ABCI provides the following types of HPC-X modules.Please load the module according to your application.

Module Name Description
hpcx Standard
hpcx-mt Multi-Threading support
hpcx-debug for debug
hpcx-prof for profiling

When executing the mpirun and mpiexec commands in a job, a host file is also specified in the -hostfile option. The host file is set in the $PBS_NODEFILE environment variable.

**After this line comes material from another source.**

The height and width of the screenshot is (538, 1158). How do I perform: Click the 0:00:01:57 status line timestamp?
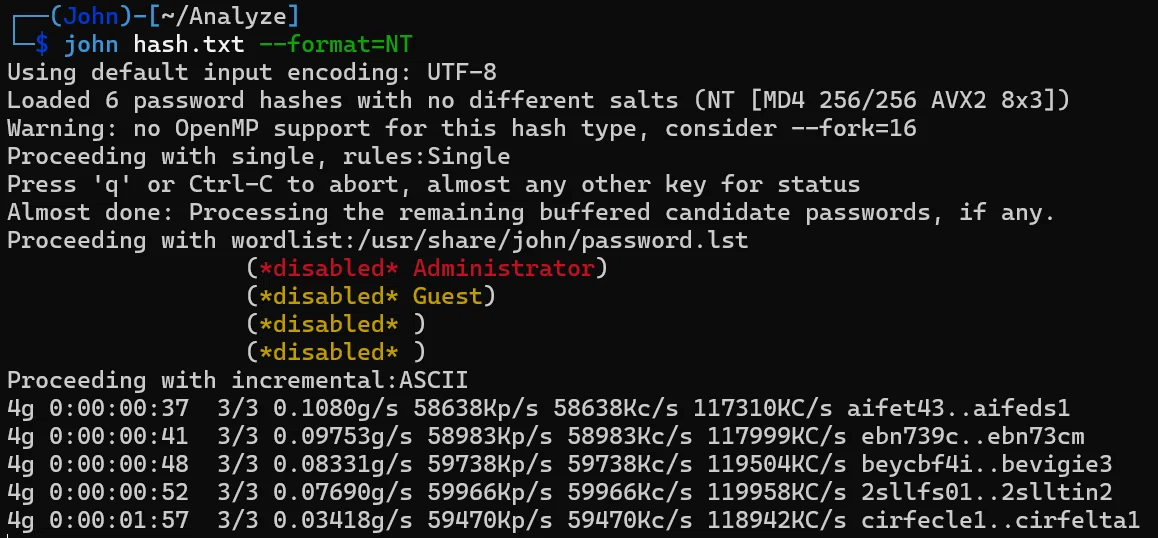coord(119,520)
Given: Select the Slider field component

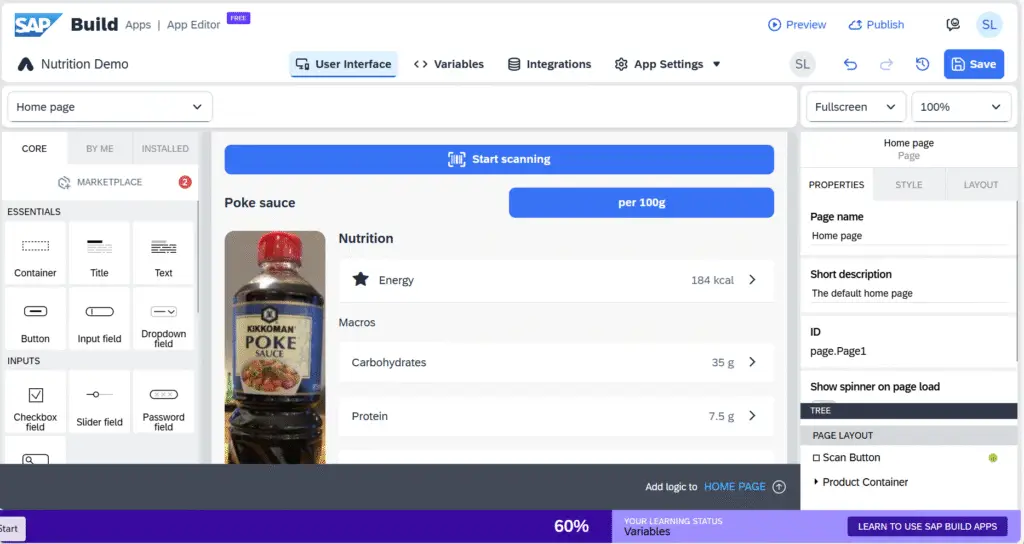Looking at the screenshot, I should click(x=100, y=402).
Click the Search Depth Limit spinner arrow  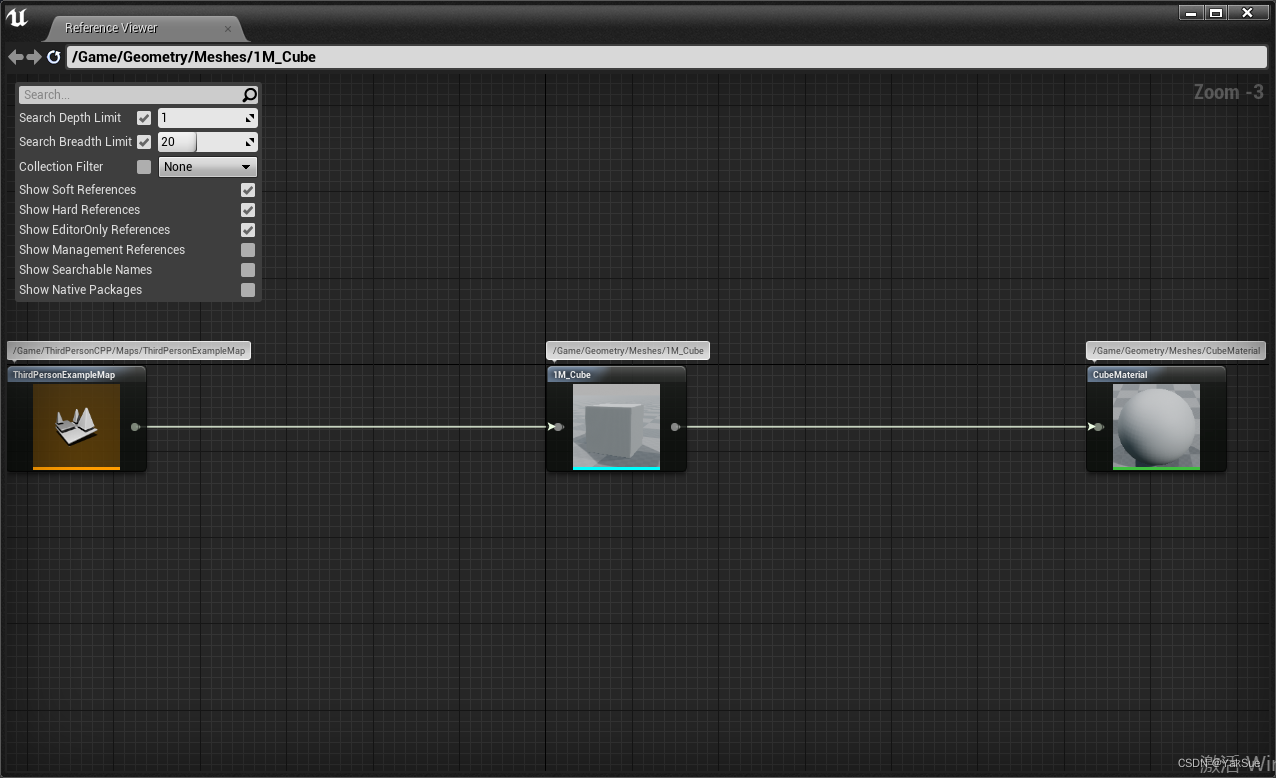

[username@login1 ~]$ qsub -I -P groupname -q rt_HF -l select=2:mpiprocs=192 -l walltime=01:00:00
[username@hnode001 ~]$ module load hpcx/2.20
[username@hnode001 ~]$ mpirun -np 2 -map-by ppr:1:node -hostfile $PBS_NODEFILE ./hello_c
Hello, world, I am 0 of 2, (Open MPI v4.1.7a1, package: Open MPI root@hnode001 Distribution, ident: 4.1.7a1, repo rev: v4.1.5-115-g41ba5192d2, Unreleased developer copy, 141)
Hello, world, I am 1 of 2, (Open MPI v4.1.7a1, package: Open MPI root@hnode001 Distribution, ident: 4.1.7a1, repo rev: v4.1.5-115-g41ba5192d2, Unreleased developer copy, 141)

NVIDIA HPC-X provides the NCCL-SHARP plug-in. The plug-in supports different versions of NCCL for different versions of HPC-X. See the table below for compatibility between HPC-X and NCCL.

HPC-X Version NCCL Version
2.20 2.23

For more information about NVIDIA HPC-X, please refer to the official documentation.

Intel MPI

intel-mpi/ Compute Node (H)
2021.13 Yes

How to change the number of InfiniBand NDR

There are eight InfiniBand NDR HCA on compute nodes(H). On ABCI, The following configuration is used by default on hpcx/intel-mpi modules.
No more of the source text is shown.